#### Exercise task
Please give the data below again, swapping "calendar icon" for "date icon" and changing nothing else.

#### Data for the task
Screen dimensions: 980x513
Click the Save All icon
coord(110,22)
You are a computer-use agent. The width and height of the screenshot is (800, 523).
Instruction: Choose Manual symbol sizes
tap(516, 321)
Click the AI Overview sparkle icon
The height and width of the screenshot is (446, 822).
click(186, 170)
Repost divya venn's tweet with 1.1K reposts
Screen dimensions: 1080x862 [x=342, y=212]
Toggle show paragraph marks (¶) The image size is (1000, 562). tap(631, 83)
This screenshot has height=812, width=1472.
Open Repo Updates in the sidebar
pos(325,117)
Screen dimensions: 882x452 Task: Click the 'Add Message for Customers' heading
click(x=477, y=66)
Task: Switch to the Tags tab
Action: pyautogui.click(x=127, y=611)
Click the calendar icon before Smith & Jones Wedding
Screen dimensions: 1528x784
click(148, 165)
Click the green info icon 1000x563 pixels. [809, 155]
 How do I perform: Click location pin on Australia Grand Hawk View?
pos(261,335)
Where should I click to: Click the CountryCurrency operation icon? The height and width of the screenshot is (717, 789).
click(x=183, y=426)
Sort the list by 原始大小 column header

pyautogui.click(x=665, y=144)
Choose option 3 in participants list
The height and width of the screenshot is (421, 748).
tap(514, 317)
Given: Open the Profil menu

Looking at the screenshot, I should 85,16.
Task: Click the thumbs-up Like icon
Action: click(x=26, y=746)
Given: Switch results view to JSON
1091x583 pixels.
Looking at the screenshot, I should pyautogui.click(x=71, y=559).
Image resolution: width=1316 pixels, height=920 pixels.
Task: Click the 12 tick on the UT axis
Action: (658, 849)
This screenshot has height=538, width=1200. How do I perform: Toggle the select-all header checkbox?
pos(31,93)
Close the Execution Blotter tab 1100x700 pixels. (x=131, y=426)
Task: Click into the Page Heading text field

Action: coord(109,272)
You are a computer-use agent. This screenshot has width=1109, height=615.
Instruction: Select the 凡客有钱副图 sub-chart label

#### Response to this task
Screen dimensions: 980x513
Click the Save All icon
coord(110,22)
You are a computer-use agent. The width and height of the screenshot is (800, 523).
Instruction: Choose Manual symbol sizes
tap(516, 321)
Click the AI Overview sparkle icon
The height and width of the screenshot is (446, 822).
click(186, 170)
Repost divya venn's tweet with 1.1K reposts
Screen dimensions: 1080x862 [x=342, y=212]
Toggle show paragraph marks (¶) The image size is (1000, 562). tap(631, 83)
This screenshot has height=812, width=1472.
Open Repo Updates in the sidebar
pos(325,117)
Screen dimensions: 882x452 Task: Click the 'Add Message for Customers' heading
click(x=477, y=66)
Task: Switch to the Tags tab
Action: pyautogui.click(x=127, y=611)
Click the date icon before Smith & Jones Wedding
Screen dimensions: 1528x784
click(148, 165)
Click the green info icon 1000x563 pixels. [809, 155]
 How do I perform: Click location pin on Australia Grand Hawk View?
pos(261,335)
Where should I click to: Click the CountryCurrency operation icon? The height and width of the screenshot is (717, 789).
click(x=183, y=426)
Sort the list by 原始大小 column header

pyautogui.click(x=665, y=144)
Choose option 3 in participants list
The height and width of the screenshot is (421, 748).
tap(514, 317)
Given: Open the Profil menu

Looking at the screenshot, I should 85,16.
Task: Click the thumbs-up Like icon
Action: click(x=26, y=746)
Given: Switch results view to JSON
1091x583 pixels.
Looking at the screenshot, I should pyautogui.click(x=71, y=559).
Image resolution: width=1316 pixels, height=920 pixels.
Task: Click the 12 tick on the UT axis
Action: (658, 849)
This screenshot has height=538, width=1200. How do I perform: Toggle the select-all header checkbox?
pos(31,93)
Close the Execution Blotter tab 1100x700 pixels. (x=131, y=426)
Task: Click into the Page Heading text field

Action: coord(109,272)
You are a computer-use agent. This screenshot has width=1109, height=615.
Instruction: Select the 凡客有钱副图 sub-chart label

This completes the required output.